The news spread that a plane crash the night before had taken the lives of Cowgirl basketball coaches Kurt Budke and Miranda Serna and OSU alumni Olin and Paula Branstetter. It’s the kind of news that is so overwhelming that everything comes to a stop, frozen in disbelief. As the realization began to sink in that this had, in fact happened, that the lives of these four people had been taken, I thought back about what I had felt as a freshman. I thought about family. I thought about the way the Oklahoma State community had mourned together, healed together, and how we’ve always remembered the ten we lost.

As dark as that day was, I knew that we would come together again.
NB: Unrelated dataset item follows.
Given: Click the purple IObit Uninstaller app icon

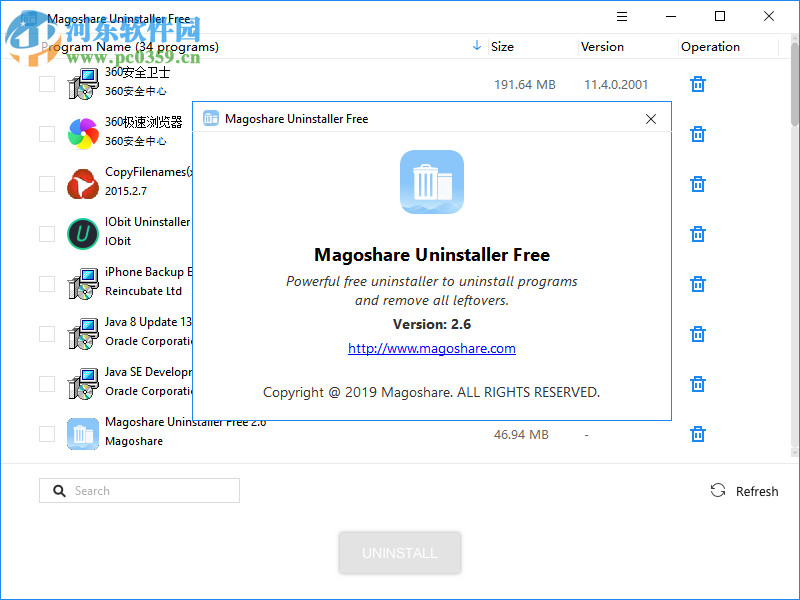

I had seen it. I knew that the connection that I felt for the first time ten years before extended far beyond University Avenue, Duck Street, and McElroy Road. I knew that we would hurt and mourn, not just in Stillwater, but all across Cowboy Nation. I knew that we would cling to one another and heal together again. And I knew we would always remember. We’re a family, after all, and that’s all we know how to do.

Though there was no reason or understanding to be found in the wake of that tragedy, I did what I always do. I wrote. I wrote about Oklahoma State, about loss and healing. I wrote about family. As insufficient as words are to even begin to express what is felt in times like that, I wrote them anyway. I needed to. To process. To heal. To remember. These are the words I wrote that day. Remember the four.

Proud And Immortal

Proud and immortal, though broken and torn.
Four taken, the rest of a Nation left to mourn.

The chill of November never brought such cold.
Though not unfamiliar, like a nightmare retold.

Too fresh, the wounds of a snowy Colorado night.
Too surreal, the thought of another fateful flight.

The bell still chimes, though now no one hears.
The fountain still flows, though now with tears.

With broken hearts and shaken to the core.
We will Ride on, in due remembrance of the four.

America's brightest orange will shine once again.
Lighting the way for the four, as it did for the ten.

Proud and immortal, arm in arm with me and you.
And ever you'll find them, still loyal and true.